If you want to go deeper than that, then consider adding some Malaysian Trumpet snails to keep it aerated. They're poop machines and white sand wouldn't stay white for long, though...


----------



## FlyingGiraffes (Jan 30, 2011)

Geniusdudekiran said:


> Flourite Black. They sell it at petsmart at 6.50 for five pounds


Flourite Black... isn't quite white. :icon_wink

Thanks though.


----------



## FlyingGiraffes (Jan 30, 2011)

lauraleellbp said:


> I personally can't stand white sand b/c it's impossible to keep clean. The people I know who've used it and kept it looking nice for long periods of time did things like vacuum it all out, clean, and put it back on a regular basis.
> 
> If I were to use inert sand, it would be pool filter sand.
> 
> ...


Oh man, that sounds like a chore. Regular basis... as in every week? 
Will shrimp like amano's keep the sand clean? (Do they even eat anything besides eating algae?)

How dark is pool filter sand? A link would be great!

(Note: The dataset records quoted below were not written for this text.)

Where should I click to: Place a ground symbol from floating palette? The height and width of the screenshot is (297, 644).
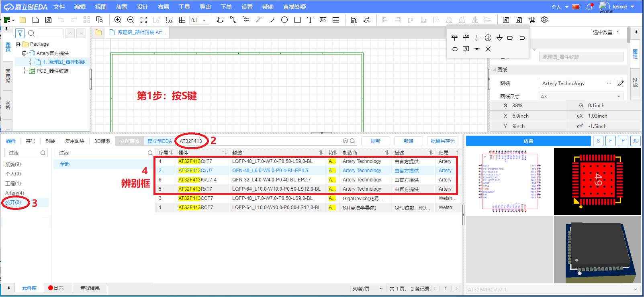[x=477, y=38]
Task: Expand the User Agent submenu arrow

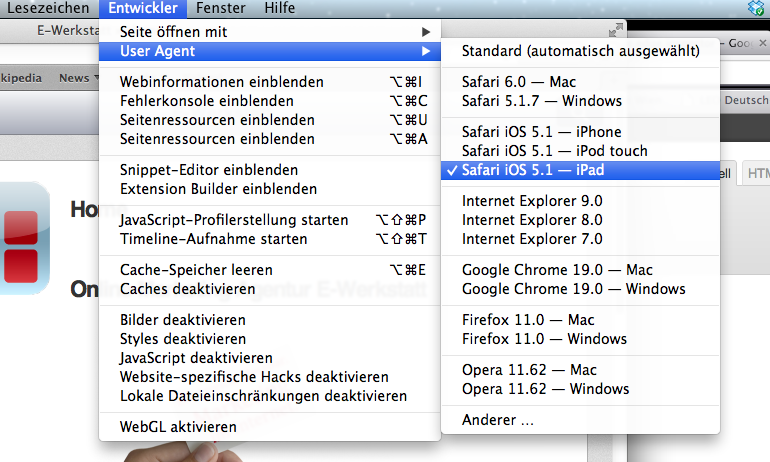Action: pyautogui.click(x=426, y=51)
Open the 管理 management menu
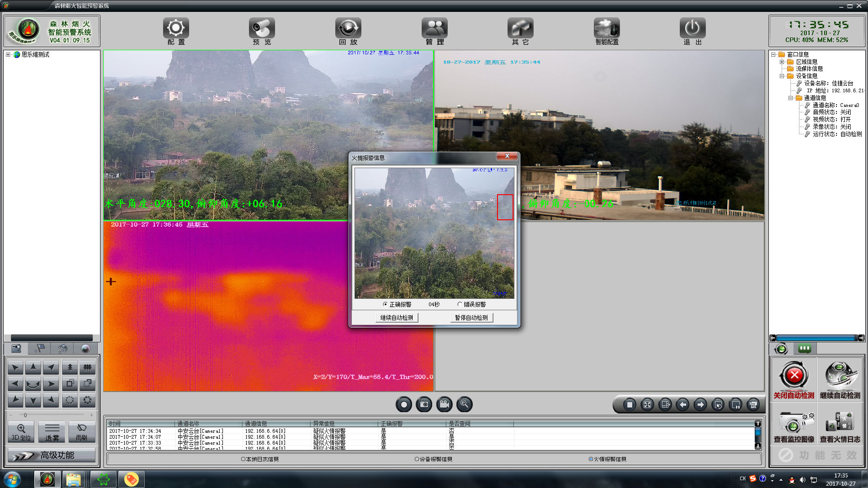868x488 pixels. point(434,29)
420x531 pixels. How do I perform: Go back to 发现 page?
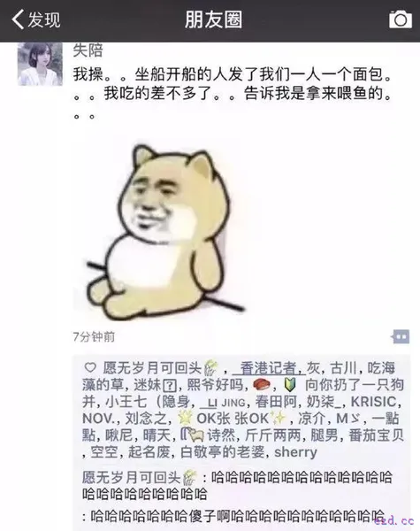36,19
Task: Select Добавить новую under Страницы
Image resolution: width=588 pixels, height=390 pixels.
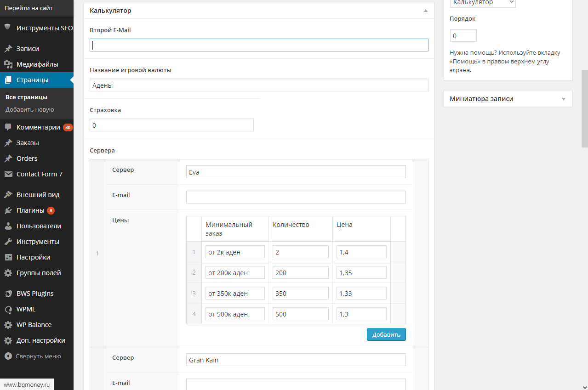Action: [29, 110]
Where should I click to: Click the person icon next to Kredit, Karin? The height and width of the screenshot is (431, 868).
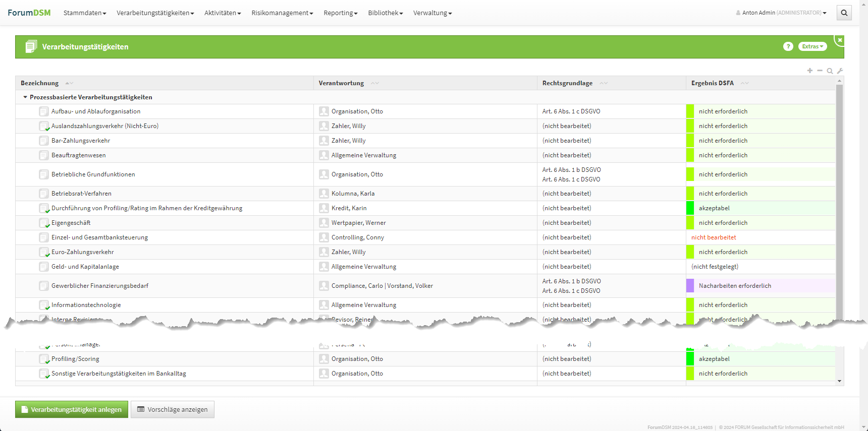(x=324, y=208)
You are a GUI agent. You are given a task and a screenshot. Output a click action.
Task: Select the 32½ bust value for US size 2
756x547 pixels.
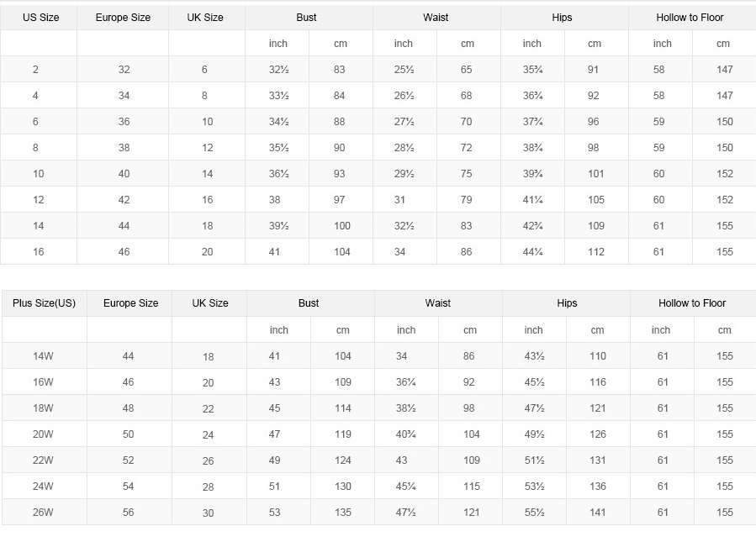coord(278,70)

Yeah I'm planning for only +/- 1/2" at the front to +/- 1" at the back. The tank is only 9.4" tall anyways.


----------



## Grey Ghost (Jul 18, 2010)

If you have a leslie's pool store near your town they sell 50 pound bags of silica sand for $7. As for the color, I would say it's a light tan not white.


----------



## Geniusdudekiran (Dec 6, 2010)

FlyingGiraffes said:


> Flourite Black... isn't quite white. :icon_wink
> 
> Thanks though.


Oh I'm sorry. I should have read better. They also make it in a light color. It is a great grain size, and I've never had any problems at all with it. And to keep it from going anaerobic, you can use MTS snails.


----------



## sampster5000 (Oct 30, 2010)

My amano shrimp definitely did not clean the sand  They are known as great algae eaters but I never saw them eating anything!


----------



## Zareth (Dec 13, 2010)

Malaysian trumpet snails!


----------



## FlyingGiraffes (Jan 30, 2011)

Thanks for all the help guys! 

I decided to just go with a glosso carpet on aqua soil so I don't have to deal with sand maintenance. :icon_wink


----------



## mordalphus (Jun 23, 2010)

lol, you went from sand to aquasoil in 2 days, nice! 

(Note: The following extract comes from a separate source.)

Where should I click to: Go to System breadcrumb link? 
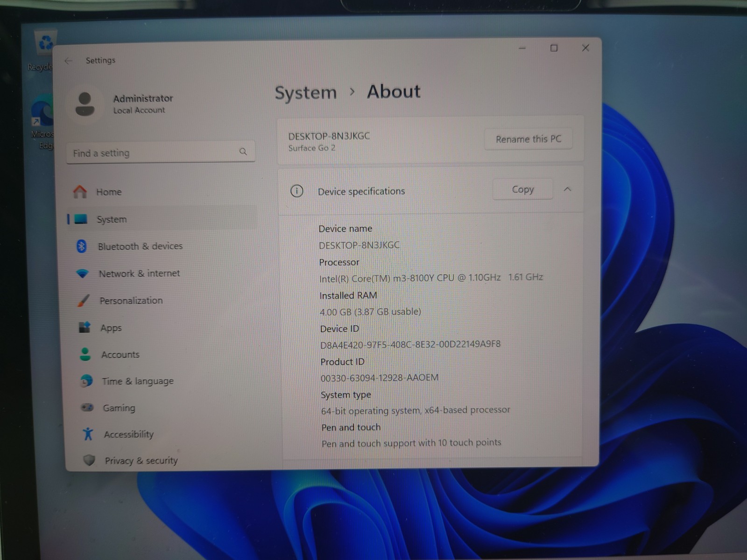tap(305, 92)
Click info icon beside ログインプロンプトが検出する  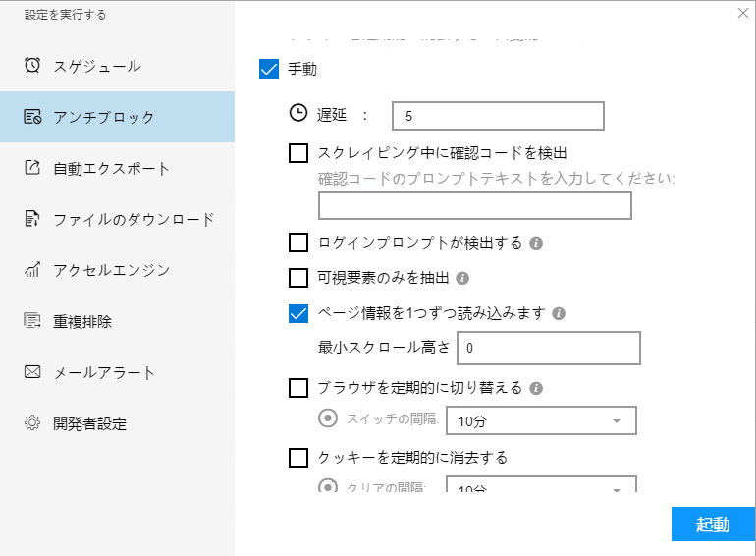[x=536, y=243]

But in my experience (for the people looking through this thread using the 'search feature') is that if you have malaysian trumpet snails and a depth of less than 2 inches, the snails will keep any spots from going anaerobic. And as for keeping white sand clean, get a herd of corydoras, they'll keep the sand very clean and white.


----------



## BonesCJ (Jan 13, 2003)

My plan is for a sand depth of 2 inches and lots of MTS, Have had them in all my planted tanks find they are great little workhorses that breed like rabbits. Arizonas hard water gives them some super tough shells


----------



## S4UCE (Feb 20, 2011)

Any issues with the MTS getting stuck in the filters?

Also, would pool filter sand mixed with flourite still be at risk for going anaerobic? I suppose the proportions of each would influence this.


----------